Programación Guía de la Feria de Jerez 2024

Tierra de nadie

Alberto Núñez Seoane

Infierno

A los cristianos nos educaron en la creencia de que el mal nos conduce al infierno. Luzbel, el más hermoso entre los ángeles y también el más cercano a Dios, empujado -no arrastrado- por su soberbia, quiso subir su trono a la altura del que no tiene a nadie más alto que Él. Fue repudiado, desterrado y castigado. Desde entonces, ahora y por siempre, pena su culpa y hace padecer las de las almas que llegan hasta la oscuridad tenebrosa en la que él se retuerce y ellas sufrirán sin fin; nos dice La Biblia.

Los musulmanes creen que los que no son fieles al Islam serán castigados en el “Yahannam”, un terrible lago de fuego sobre el que pasa el puente que todas las almas deben cruzar para entrar en la “Yanna”, el paraíso; dice El Corán.

Los judíos creen en un lugar de purificación, o de condena, para los malvados: el “Gehena”; instruye La Torá.

El “Naraka” es el lugar de tormento para los impíos que debieron seguir a Buda, pero no lo hicieron; sería el infierno budista. Osiris regía el Reino de los Muertos en el Antiguo Egipto. “Xibalbá” es el infierno de los mayas; “Michtlán”, el de los aztecas; “Helheim”, el de los vikingos; “Uku Pacha”, el de los incas …

Otros, no creen en el infierno. Piensan que después de la muerte no hay nada. No existe un alma que sobreviva al final del cuerpo: cuando nos llega la hora, se acaba el ahora y también el después, porque no lo hay.

Pero hay algunos, y no son pocos, que viven en el infierno antes de saber si, del que unos hablan, existe -según en lo que cada quien crea-. Ya nos lo advirtió el filósofo alemán, ateo convicto y confeso, Arthur Schopenhauer: “Para millones y millones de seres humanos el verdadero infierno es la tierra”. Y lo terrible, aun siéndolo el hecho de que sea así, no es esa incontestable realidad; lo espantoso, lo aterrador, lo demoledor es la causa de la sinrazón por la que esto es así: nosotros.

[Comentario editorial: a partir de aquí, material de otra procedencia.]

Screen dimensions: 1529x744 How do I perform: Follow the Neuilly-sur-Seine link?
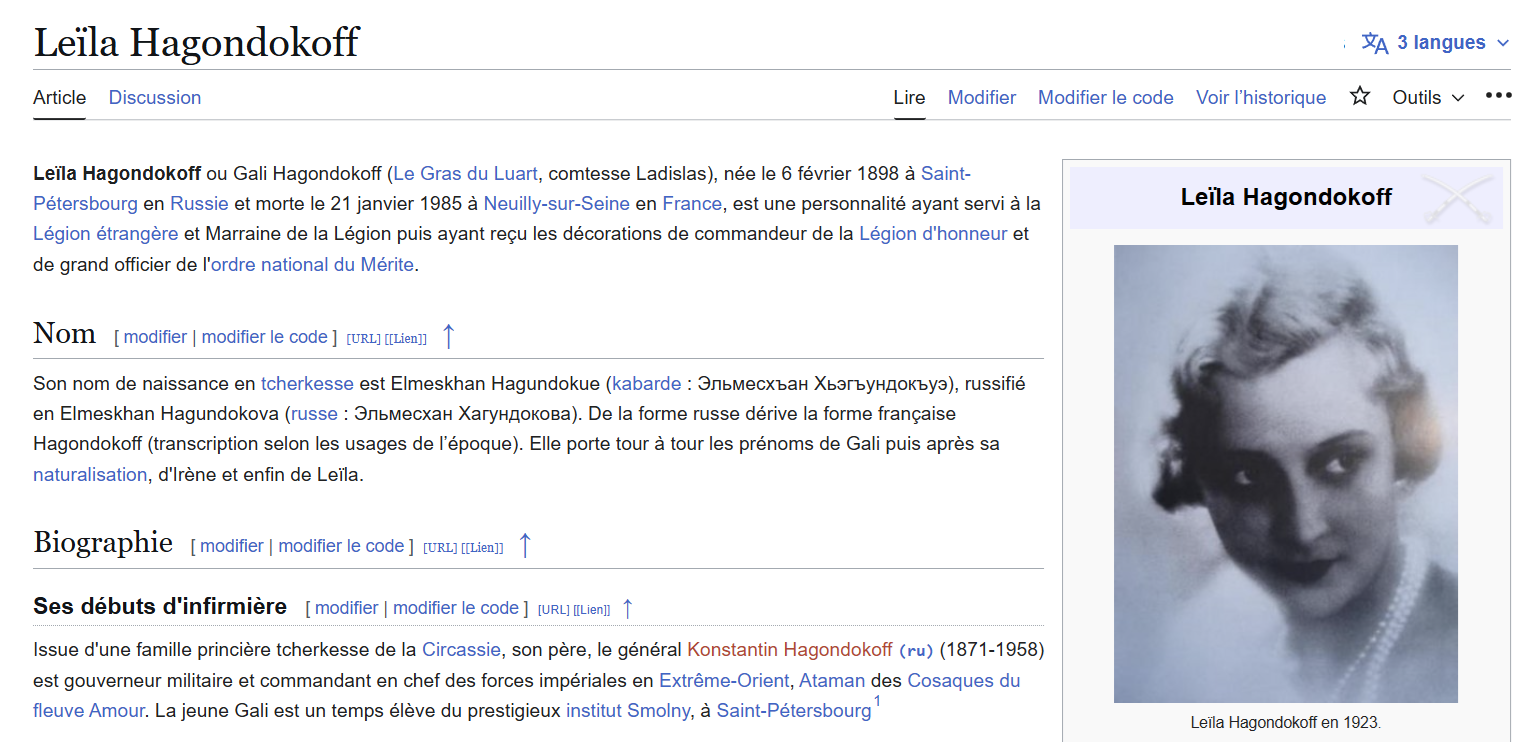pyautogui.click(x=556, y=204)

Alguien, no recuerdo ahora quien fue, dijo: “En el infierno no hay demonios, están todos aquí”. Nosotros, algunos de entre nosotros -no todos, claro- hacen posible lo que nunca debiera dejar de ser imposible.

La crueldad amarrada al ADN que nos confiere la condición humana, se manifiesta como el más sobrecogedor de los fantasmas que pudiesen surgir en un escenario espeluznante y atroz, atrapado en la oscuridad lúgubre de una noche tenebrosa. La pesadilla se convierte en una realidad que, a fuer de siniestra y brutal, se muestra como algo impensable e irreal, muy lejos de la capacidad del humano comprender. Nos hundimos, entonces, en el cieno movedizo que se ahoga en las oscuras profundidades del lóbrego y fétido pantano que nos absorbe. Sentimos los babosos tentáculos de una criatura deforme y monstruosa, que agarran nuestras piernas, nos inmovilizan manos y brazos, se adhieren, pegajosos, a nuestro cuerpo y nos arrastran, sin alternativa alguna ni remedio posible, hasta las insondables simas en las que la maldad es dueña de la esperanza, muñidora del presente y patrona de un pasado ensartado por las perniciosas púas del mal. Traspasamos líneas infranqueables; entramos a un vacío hueco de sentimiento; estamos dónde nunca debiéramos estar. Después… después ya nada será como antes fue.

Sin que sea factible dar con una razón que explique lo inexplicable, el Hombre camina por senderos impracticables para los humanos. Conferimos certeza a lo que jamás debiera figurar entre lo cierto; consentimos lo que, por perverso, siniestro y maligno, nunca debiera ser permitido; concedemos patente de corso a lo que jamás debiéramos admitir que habitase entre nosotros.

Cristianos o budistas, judíos o musulmanes, ateos también; todos esperamos librarnos del infierno: bien cumpliendo con los preceptos, bien procurando no hacer el mal, bien arrepintiéndonos, cuándo lo hemos hecho, y rectificando después, bien engañándonos a nosotros mismos, o bien confiando en que no exista, todo puede valer … o no. Pero hay un infierno del que no nos sabemos librar, un averno que existe para todos, para unos -los que lo padecen-, por activa; y por pasiva -los que lo permiten-, para otros. No está en los Nueve Círculos descritos por Dante, ni en el “Yahannam” de los fieles a Mahoma, ni bajo las arenas de Osiris, ni tampoco en lo más recóndito de la selvas mayas, con “Xibalbá”; el infierno habita entre nosotros, todos los días: del alba al crepúsculo, y las noches enteras después, desde el ocaso hasta el amanecer. Querido, o no, así lo hemos consentido.